New Zealand's prime minister John Key has labelled the report into the Pike River mining tragedy 'sobering'.
The Royal Commission's report, and the NZ Government's response, will be released this afternoon, with expectations that the government will adopt all but one of its 16 recommendations, stuff.co.nz reports.
The report comes close to two years after the air in the Pike River underground mine ignited, causing a series of deadly explosions that took the lives of 29 miners.
It will provoke a massive upheaval in New Zealand's mining safety regulations, and is predicted to attack not only the mine's management but also governmental oversights.
Late last month the former head of the mine, Peter Whittall faced court over charges that his company failed to ensure a safe work place.
Whittall's charges include allegations that he failed is his duty of care to protect workers from harm relating to methane, of poor ventilation management, and failure to mitigate explosion risk and impacts.
He pled not guilty to all charges, which drew antagonism from the families of the men lost in the Pike River mine disaster, who reportedly muttered "surprise, surprise" at the news.
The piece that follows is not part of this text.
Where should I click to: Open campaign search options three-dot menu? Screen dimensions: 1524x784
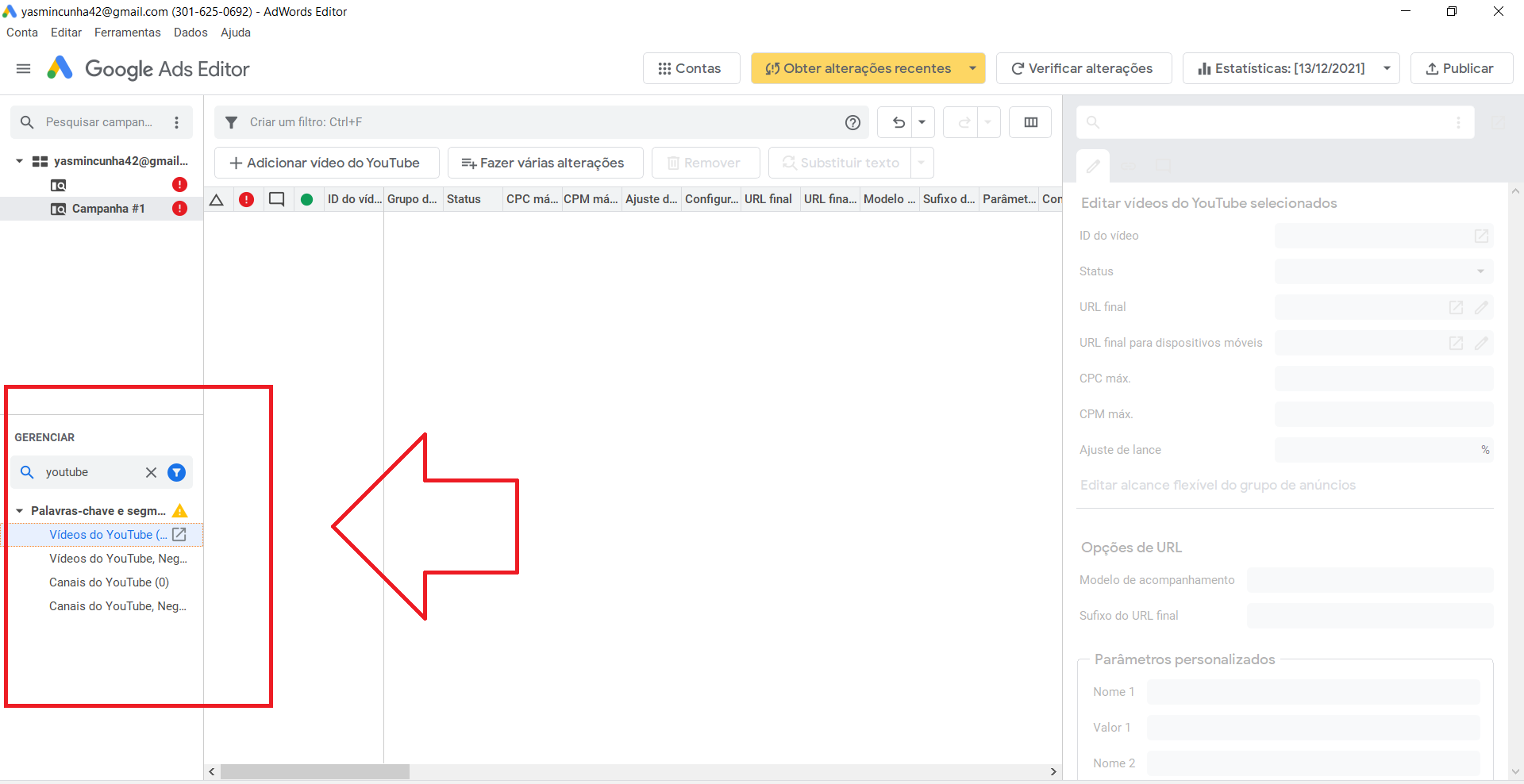pos(176,122)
Ahead of the Commission's report release, Key explained that the government would enact the "vast overwhelming bulk" of the recommendations except for one, although it declined to elaborate on the rejected recommendation.
"The report is sobering to be perfectly frank and so I think you will see some significant recommendations that the Government will adopt," he said.
It was presented on Friday to the families of the Pike River miners by ministers Gerry Brownlee and Christopher Finlayson.
“The report is the result of a very wide-ranging and comprehensive inquiry,” Finlayson said.
“It examines what happened in the Pike River mine, and also important policy questions around the mining industry, and makes recommendations as to how to avoid this kind of tragedy occurring again. This is an important milestone for the families, and it is essential that they are able to see the results of this very thorough investigation which they have patiently observed and taken part in."